In Figure 13, it took 4 fields to recover that tracking failure. Can we get any idea how long it will take to track the correct object or it just gauranteed to recover for a very short time. And in Figure5, at diffuse step, how to split the elements from t-1 to t?

This method doesn't address initialization of the object model. It's assumed to be known in advance.

I won't go into much detail tomorrow about the specific parameterization that they use, but for their examples they use B-splines. However, rather than allowing arbitrary changes to the splines they restrict the shape-space to a small subspace of possible changes. The purpose of this is to disallow unrealistic changes such as a rigid box turning into a sphere. One way to determine a good subspace is to use PCA.

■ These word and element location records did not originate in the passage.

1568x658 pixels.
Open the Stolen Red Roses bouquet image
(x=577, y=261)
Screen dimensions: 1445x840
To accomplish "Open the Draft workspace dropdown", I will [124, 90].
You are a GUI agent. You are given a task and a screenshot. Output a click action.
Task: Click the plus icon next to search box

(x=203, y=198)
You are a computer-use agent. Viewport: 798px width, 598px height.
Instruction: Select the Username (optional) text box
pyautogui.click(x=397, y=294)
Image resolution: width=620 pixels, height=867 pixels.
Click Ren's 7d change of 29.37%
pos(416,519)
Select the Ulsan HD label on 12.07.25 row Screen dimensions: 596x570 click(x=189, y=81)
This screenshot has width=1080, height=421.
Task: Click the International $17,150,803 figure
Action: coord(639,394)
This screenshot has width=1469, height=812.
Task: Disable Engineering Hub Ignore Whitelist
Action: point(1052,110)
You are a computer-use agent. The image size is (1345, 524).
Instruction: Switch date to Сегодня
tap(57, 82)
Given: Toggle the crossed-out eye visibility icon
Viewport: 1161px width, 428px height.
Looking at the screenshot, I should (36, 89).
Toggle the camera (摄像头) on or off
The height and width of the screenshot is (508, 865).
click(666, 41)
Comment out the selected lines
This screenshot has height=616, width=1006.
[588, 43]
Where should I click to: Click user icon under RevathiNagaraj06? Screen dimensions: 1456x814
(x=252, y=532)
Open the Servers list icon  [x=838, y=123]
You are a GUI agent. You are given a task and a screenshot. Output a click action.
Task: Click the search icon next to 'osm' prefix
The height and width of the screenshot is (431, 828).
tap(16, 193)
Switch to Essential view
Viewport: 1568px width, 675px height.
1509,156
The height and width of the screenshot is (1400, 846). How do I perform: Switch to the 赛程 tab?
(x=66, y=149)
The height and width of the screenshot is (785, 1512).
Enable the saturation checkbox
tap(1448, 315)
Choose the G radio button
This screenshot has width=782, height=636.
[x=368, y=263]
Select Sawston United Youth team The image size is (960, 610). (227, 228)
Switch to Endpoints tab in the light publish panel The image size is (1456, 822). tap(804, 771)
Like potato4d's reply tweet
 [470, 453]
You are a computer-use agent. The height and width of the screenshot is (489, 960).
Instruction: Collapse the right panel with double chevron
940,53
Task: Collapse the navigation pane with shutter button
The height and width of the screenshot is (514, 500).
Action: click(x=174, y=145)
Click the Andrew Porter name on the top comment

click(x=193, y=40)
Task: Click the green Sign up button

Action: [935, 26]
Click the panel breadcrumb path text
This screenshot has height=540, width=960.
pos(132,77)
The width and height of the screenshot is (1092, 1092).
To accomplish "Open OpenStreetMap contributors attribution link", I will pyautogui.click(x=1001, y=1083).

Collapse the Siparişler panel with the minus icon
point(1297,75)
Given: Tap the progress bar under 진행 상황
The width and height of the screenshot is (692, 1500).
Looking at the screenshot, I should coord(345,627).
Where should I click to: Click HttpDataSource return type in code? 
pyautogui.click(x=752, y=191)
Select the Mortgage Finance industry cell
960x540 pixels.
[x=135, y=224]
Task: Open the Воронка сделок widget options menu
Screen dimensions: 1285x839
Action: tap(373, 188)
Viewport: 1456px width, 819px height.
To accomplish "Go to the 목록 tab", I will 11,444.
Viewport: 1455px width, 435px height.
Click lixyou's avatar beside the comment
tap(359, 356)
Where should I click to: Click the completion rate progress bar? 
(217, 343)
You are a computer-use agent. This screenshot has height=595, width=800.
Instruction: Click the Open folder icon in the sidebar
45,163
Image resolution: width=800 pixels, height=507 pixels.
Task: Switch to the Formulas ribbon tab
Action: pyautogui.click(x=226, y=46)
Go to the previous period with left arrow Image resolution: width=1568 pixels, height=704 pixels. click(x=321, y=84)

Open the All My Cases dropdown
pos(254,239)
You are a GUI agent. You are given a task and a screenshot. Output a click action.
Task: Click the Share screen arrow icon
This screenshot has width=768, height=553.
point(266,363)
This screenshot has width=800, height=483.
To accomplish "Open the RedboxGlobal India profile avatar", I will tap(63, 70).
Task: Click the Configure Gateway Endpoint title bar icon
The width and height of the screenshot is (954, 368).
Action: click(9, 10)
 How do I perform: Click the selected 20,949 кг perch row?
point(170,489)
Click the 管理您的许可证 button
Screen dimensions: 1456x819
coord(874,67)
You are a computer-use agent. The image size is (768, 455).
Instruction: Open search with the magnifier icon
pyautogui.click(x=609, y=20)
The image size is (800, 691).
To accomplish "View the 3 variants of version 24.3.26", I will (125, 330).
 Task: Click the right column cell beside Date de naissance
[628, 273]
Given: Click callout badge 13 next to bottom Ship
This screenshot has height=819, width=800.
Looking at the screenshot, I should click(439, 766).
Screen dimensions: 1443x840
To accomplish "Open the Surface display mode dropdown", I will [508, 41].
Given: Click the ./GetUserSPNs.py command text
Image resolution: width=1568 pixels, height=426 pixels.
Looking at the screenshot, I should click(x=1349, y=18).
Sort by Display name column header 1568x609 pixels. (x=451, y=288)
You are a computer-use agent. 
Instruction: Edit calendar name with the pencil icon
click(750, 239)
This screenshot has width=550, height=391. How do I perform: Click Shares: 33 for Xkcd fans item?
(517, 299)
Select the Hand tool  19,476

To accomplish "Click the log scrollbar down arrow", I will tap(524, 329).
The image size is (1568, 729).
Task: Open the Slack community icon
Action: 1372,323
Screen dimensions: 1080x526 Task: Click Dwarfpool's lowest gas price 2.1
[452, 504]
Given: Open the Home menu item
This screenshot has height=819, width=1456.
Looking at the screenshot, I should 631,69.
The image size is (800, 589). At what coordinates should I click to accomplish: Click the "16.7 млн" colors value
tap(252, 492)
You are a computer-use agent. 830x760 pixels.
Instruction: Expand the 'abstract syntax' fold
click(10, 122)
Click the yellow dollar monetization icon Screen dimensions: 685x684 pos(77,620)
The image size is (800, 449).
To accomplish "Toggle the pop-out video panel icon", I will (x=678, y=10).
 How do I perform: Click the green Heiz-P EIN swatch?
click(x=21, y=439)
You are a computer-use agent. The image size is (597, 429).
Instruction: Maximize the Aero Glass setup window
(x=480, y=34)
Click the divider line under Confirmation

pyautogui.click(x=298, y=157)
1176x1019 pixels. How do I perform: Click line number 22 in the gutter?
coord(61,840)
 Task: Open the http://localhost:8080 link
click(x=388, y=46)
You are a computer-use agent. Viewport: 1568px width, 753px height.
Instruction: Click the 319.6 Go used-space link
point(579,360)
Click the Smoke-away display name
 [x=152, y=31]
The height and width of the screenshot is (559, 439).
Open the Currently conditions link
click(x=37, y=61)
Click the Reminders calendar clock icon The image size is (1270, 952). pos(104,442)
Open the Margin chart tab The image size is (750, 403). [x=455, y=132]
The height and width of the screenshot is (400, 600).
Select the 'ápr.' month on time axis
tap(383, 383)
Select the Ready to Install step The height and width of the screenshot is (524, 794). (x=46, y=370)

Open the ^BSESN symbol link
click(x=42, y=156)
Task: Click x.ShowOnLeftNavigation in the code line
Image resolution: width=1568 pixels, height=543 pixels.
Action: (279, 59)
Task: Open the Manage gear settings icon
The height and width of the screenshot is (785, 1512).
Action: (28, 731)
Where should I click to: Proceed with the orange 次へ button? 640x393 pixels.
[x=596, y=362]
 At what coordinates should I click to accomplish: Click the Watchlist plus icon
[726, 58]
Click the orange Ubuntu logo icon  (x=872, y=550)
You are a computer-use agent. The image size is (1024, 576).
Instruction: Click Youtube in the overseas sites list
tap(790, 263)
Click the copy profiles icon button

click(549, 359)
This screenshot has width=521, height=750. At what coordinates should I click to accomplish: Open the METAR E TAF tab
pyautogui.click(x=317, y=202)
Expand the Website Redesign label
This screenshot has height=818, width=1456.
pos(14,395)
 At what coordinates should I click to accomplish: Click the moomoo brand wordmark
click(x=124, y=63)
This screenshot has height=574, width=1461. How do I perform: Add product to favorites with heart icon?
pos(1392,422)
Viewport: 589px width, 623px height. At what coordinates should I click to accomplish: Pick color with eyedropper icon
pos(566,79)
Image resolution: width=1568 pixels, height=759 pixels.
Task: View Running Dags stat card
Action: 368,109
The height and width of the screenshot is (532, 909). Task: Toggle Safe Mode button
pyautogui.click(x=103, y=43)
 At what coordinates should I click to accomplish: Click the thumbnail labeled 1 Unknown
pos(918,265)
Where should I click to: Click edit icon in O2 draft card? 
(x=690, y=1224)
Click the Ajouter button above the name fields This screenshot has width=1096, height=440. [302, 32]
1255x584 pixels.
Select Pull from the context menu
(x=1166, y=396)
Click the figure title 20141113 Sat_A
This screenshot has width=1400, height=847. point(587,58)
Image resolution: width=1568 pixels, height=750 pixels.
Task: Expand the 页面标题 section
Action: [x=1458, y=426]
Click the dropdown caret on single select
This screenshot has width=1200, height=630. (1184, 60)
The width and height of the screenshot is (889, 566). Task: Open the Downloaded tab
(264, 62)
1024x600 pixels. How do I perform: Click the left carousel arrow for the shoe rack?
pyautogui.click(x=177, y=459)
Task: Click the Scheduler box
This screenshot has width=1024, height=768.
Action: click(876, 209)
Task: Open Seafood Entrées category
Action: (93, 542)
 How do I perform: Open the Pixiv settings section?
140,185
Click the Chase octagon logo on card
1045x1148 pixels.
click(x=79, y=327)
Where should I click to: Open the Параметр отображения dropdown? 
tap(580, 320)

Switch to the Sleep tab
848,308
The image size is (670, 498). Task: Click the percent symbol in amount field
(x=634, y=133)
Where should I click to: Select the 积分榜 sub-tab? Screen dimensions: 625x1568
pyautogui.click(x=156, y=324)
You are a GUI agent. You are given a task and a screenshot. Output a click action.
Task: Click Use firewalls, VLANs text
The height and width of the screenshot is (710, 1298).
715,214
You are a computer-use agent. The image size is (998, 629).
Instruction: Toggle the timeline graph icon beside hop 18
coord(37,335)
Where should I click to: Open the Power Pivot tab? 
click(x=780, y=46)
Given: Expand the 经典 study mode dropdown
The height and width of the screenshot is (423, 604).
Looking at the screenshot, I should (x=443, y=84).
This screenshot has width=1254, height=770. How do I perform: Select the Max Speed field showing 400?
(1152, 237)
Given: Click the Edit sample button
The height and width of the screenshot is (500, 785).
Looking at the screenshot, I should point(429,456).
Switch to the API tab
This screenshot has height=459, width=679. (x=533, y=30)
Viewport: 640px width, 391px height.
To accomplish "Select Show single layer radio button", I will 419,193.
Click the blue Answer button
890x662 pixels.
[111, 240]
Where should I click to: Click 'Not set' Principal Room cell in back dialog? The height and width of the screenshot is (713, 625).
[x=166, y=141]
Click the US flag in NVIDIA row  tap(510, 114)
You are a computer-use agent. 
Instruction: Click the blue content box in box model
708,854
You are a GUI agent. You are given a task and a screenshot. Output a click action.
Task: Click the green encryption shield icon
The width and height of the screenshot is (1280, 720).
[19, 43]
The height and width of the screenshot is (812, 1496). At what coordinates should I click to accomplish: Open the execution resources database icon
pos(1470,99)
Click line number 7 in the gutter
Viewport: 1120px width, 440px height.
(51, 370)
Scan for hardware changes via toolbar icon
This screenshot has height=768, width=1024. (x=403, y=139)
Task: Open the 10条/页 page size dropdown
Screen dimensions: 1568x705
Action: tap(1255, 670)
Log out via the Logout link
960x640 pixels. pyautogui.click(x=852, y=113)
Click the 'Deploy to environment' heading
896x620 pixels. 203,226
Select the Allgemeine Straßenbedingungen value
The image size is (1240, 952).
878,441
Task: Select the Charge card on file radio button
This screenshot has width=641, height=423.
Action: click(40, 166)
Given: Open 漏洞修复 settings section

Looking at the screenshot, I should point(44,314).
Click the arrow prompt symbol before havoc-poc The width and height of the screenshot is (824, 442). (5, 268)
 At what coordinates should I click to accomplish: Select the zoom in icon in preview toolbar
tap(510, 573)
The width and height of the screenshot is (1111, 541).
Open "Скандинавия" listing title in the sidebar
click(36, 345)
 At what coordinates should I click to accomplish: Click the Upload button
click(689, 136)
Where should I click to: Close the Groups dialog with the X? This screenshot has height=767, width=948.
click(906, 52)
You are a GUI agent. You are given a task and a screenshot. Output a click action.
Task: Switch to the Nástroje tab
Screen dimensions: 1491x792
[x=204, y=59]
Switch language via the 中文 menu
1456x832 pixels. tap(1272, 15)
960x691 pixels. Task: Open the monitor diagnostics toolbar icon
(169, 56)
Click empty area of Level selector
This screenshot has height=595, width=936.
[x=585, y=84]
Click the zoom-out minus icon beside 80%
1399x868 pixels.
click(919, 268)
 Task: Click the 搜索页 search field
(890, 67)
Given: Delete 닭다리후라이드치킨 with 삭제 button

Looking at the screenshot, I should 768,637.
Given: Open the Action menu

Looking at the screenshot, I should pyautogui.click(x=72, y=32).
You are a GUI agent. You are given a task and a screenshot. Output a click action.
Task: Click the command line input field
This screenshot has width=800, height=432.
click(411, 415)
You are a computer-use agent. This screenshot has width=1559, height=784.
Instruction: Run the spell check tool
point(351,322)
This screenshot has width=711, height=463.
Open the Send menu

p(x) is assumed to be known before the algorithm starts, so clutter doesn't really affect it. What clutter affects is accurate feature extraction. With lots of clutter there will be lots of detected features that don't belong to the object being tracked and in this case the tracker might not know which features to follow or not. Having a multi-modal probability distribution allows the tracker to follow both the object and false features caused by clutter. If a Gaussian distribution is used, the tracker will often lose track of the object because the false features will cause the Gaussian to move away from the object.

As for the observation independence, I think what they mean is that the conditional observations p(z_i|x_i) are independent.

Sorry this isn't more clear, hopefully this clarifies things

I've noticed that for all their given examples, a hand-drawn template was provided for initialization. Is this absolutely necesary for the tracking to work or is it just a convenience?

Also, how much variablity is allowed in the curves from frame to frame? I've noticed some warping of the curves in the movie example with the hyperactive kid dancing (http://www.robots.ox.ac.uk/~misard/images/dancemv.mpg), and it seems like scaling is dealt with quite nicely also.

Sunny.

btw more examples abound @ (http://www.robots.ox.ac.uk/~misard/condensation.html)

I'm glad someone is presenting this paper, because I have never been able to understand anything other than the equations in Sections 1-3 of this paper. In general, the descriptions in words of the equations are almost meaningless to me, and I'm glad someone will be presenting these, Here are a couple of the more specific questions I have from these sections:

What is the relationship between assuming a p(x) is Gaussian and clutter? I could see that there would be a relationship between p(x|z) or p(z|x) being Gaussian and clutter, but not the prior p(x).

To me, "observations z_t are assumed to be independent, both mutually and wrt the dynamical process" is not implied by the corresponding equation (equation 2). It should never be the case that z_t and z_{t-1} are independent in a tracking application.

The author mentioned that the tracker must be supplied a set of sample values to initilise, so I guess it cannot handle very well when the camera "lose sight", which can be considered starting a new sequence. BTW, as the task is difficult even to human, it would be really impressive if this algorithm can do.

Also, it is interesting to know how far the algorithm can go using other cues rather than just contour.

You're probably right. The algorithm would search for something that looks like a leaf and since there's a bush full of leaves it would probably find another leaf.

Maybe I should redefine "lose sight of the leaf". If the camera were to turn away for a while (the leaf is not visible) and then return to its original position, I have a feeling that one of the outlier leaves would probably be picked up instead.

The CONDENSATION algorithm handles occlusion fairly well because it combines image features with a stored model of the object being tracked. When measured features in the image become unreliable (as in occlusion), the model compensates. If occlusion persists for a long time, then probably the algorithm would fail however.

The camouflage section is neat. Despite the fact that many of the leaves are potential outliers, the Condensation algorithm performs rather well. However, it does make me wonder what would happen if the camera were to ever lose site of the leaf and then try to reacquire it. I can imagine that this might cause some problems.